Mit der Targeting Option können Unternehmen Daten, die sie von ihren Kunden gesammelt haben, auf Facebook hochladen, wo diese mit den Netzwerk-Daten abgeglichen werden. User, die zu einem früheren Zeitpunkt zugestimmt haben, ihre Daten an das Unternehmen weiterzugeben, aber auf Facebook nicht mit der Marke vernetzt sind, können so über gezielte Ads erreicht werden.

Google+ hat 400 Millionen Nutzer, true story…

Genug zu Facebook fürs Erste, Google+ klopft an und beansprucht Social Media-Relevanz für sich. Denn das Netzwerk hat 400 Millionen registrierte Nutzer. Ja wirklich! Sollen die Argwöhnischen argwöhnen, es scheint tatsächlich als ob Google+ eine gewisse Basis an Fans verzeichnen kann.

Laut Vic Gundotra, Googles Vice President of Engineering zählen 100 Millionen der 400 Millionen zu den aktiven Nutzern. Offensichtlich verfügt Google+ über viele potentielle Nutzer, schafft es aber nur, ein Viertel zu aktivieren. Die Herausforderung ist klar.

Social Media, Datenschutz und Privatsphäre

Datenschützer in Europa können einen Erfolg gegenüber Facebook verbuchen: Nach langer Kritik deaktiviert das Netzwerk nun die umstrittene Gesichtserkennung. Bis zum 15. Oktober sollen alle dafür bisher erstellten Nutzerprofile gelöscht werden.

Die Privatsphäre der Nutzer in Social Media ist immer wieder ein Thema, das Gemüter hochkochen lässt. Zu viele wertvolle Daten und Informationen, die unbedacht geteilt werden, manch ein User weiß gar nicht was das Netz alles über ihn weiß. Die Infographik von siliconrepublic.com räumt ein wenig auf und erklärt die Risiken die beim Posten in Social Networks bestehen.

Endorsements: Zustimmung auf LinkedIn

Like, +1 oder favorisieren. Jetzt kommen Endorsements dazu. LinkedIn führt seine eigene Version der Zustimmung ein. Likes für Status Updates und Gruppenposts gibt’s bereits, das neue Feature soll dazu dienen, die Expertise von Fachkräften anzuerkennen und eine professionellere Richtung anstreben.

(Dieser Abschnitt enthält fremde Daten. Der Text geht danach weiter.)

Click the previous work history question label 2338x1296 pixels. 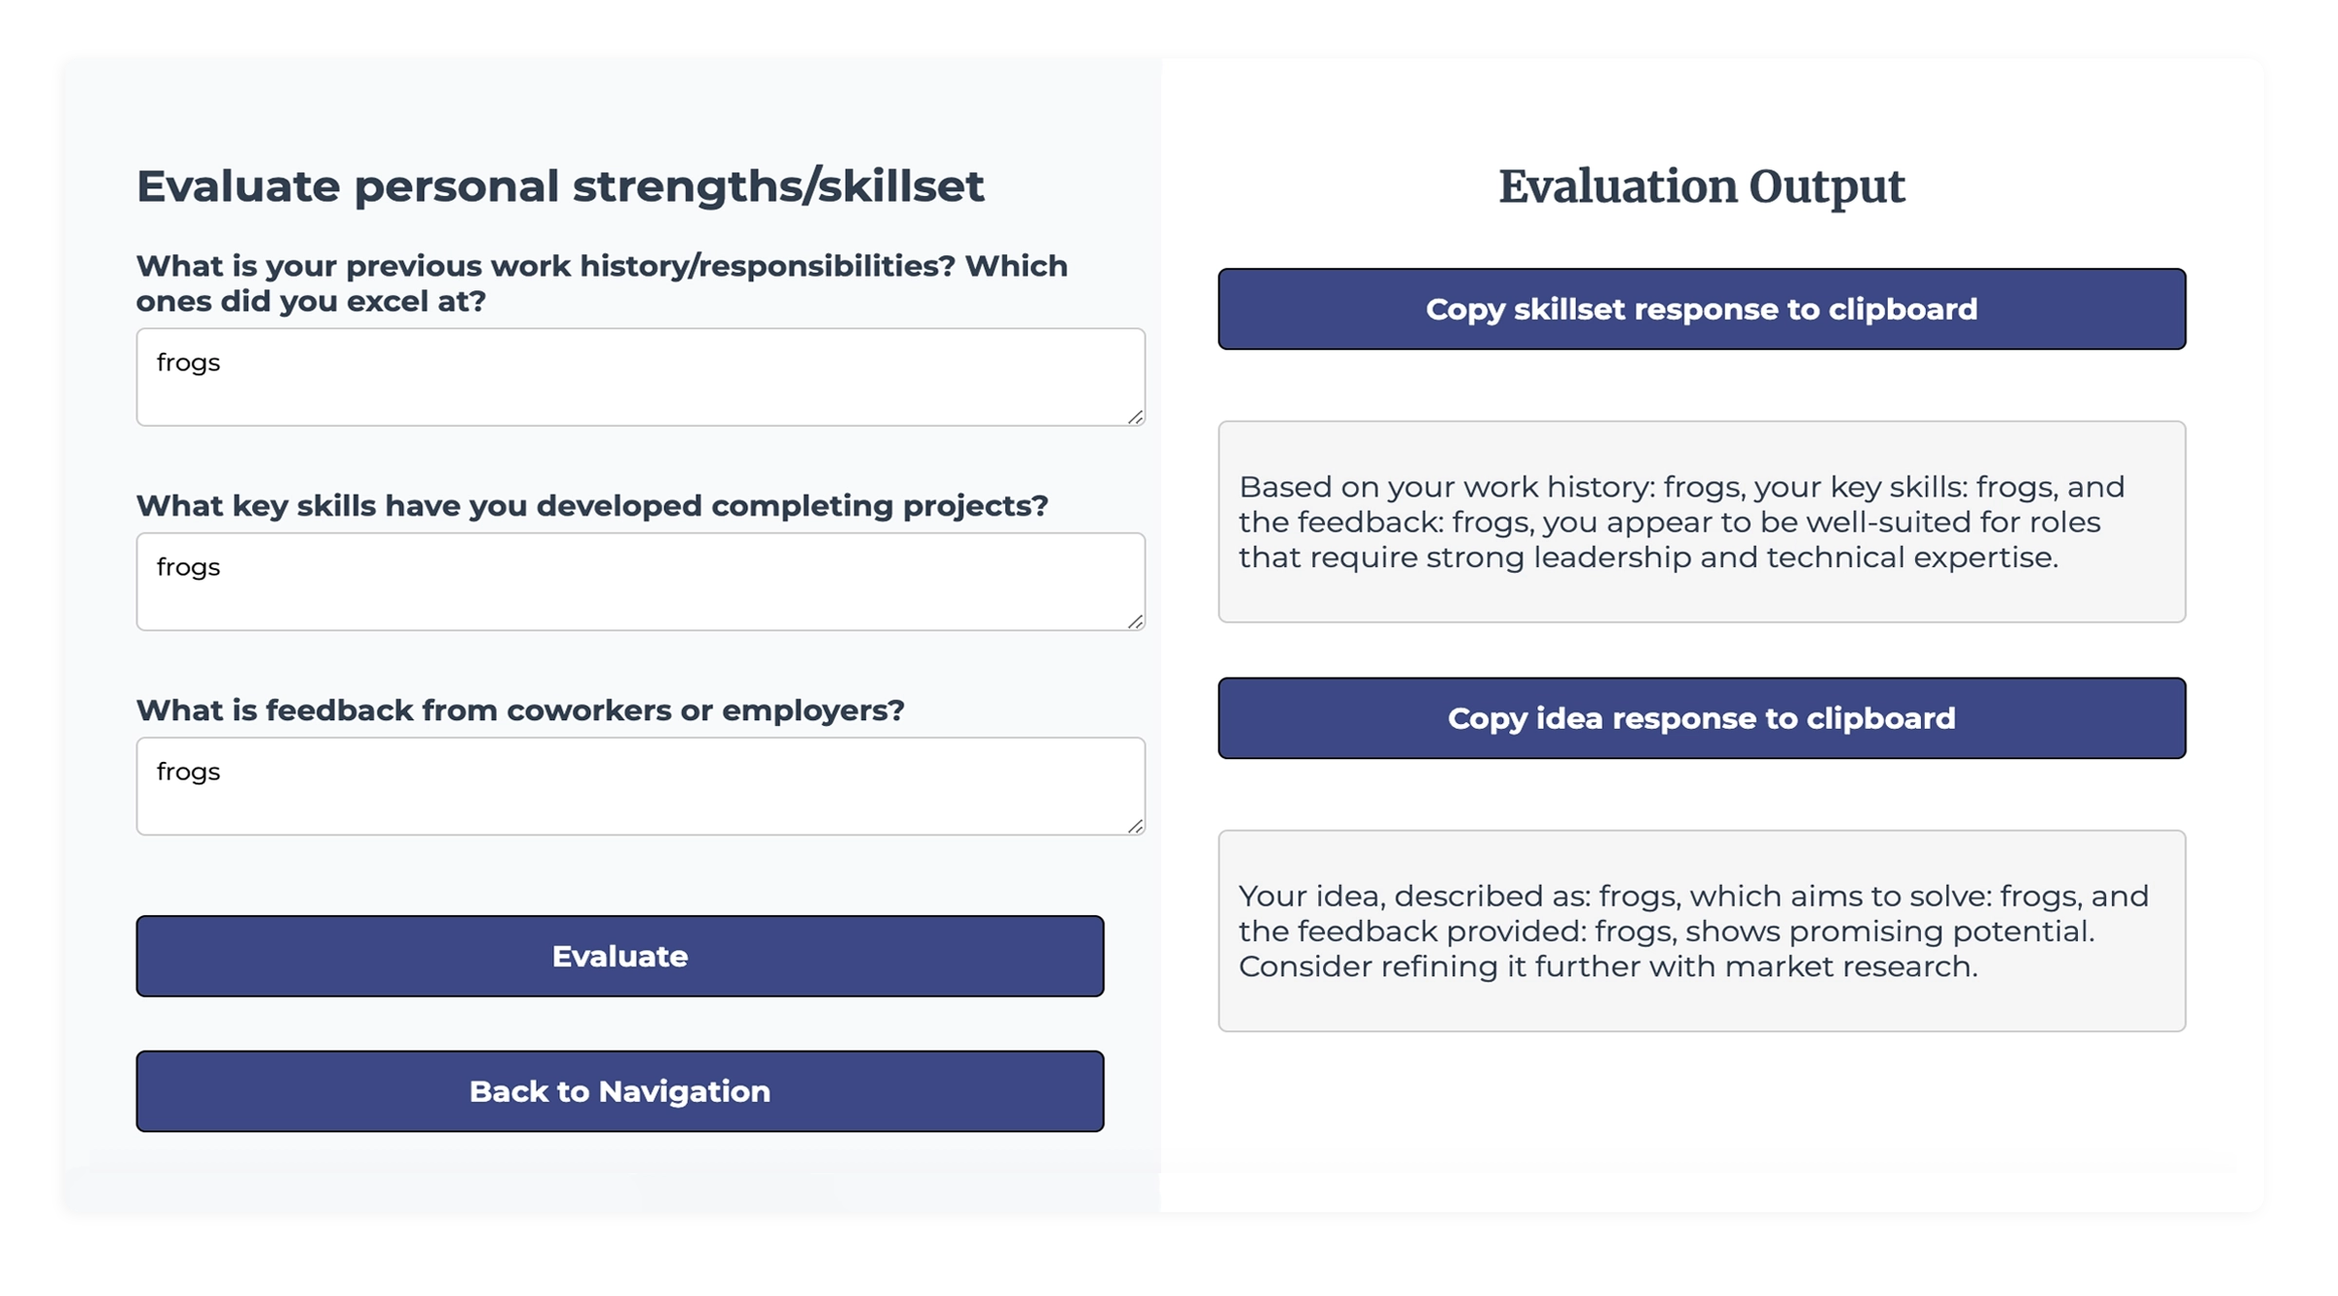click(x=601, y=283)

Endorsements startet zunächst auf Englisch in den Vereinigten Staaten, Indien, Neuseeland und Australien und soll dann auch auf andere Sprachen und Länder ausgeweitet werden. Es wird sich zeigen, für was sich der Xing-Konkurrent in Deutschland entscheiden wird. Endorsement dürfte ein zu sperriger Ausdruck sein unter dem sich die deutschen User wenig vorstellen können.

So funktioniert’s:

Vimeo führt Tip Jar und Pay-per-View Service ein

Vimeo ist eine prominente Alternative zu YouTube und bisher kostenfreie Plattform für gestalterische Talent und ambitionierte Filmemacher. Jetzt schaut sich das Videoportal offensichtlich nach Einnahmequellen um und erlaubt auch seinen Mitgliedern, etwas zu verdienen: Mit dem Spendenbutton Tip Jar können Besucher den Videomachern einen Beitrag überweisen. Künftig sollen auch kostenpflichtige Videos in das Angebot aufgenommen werden.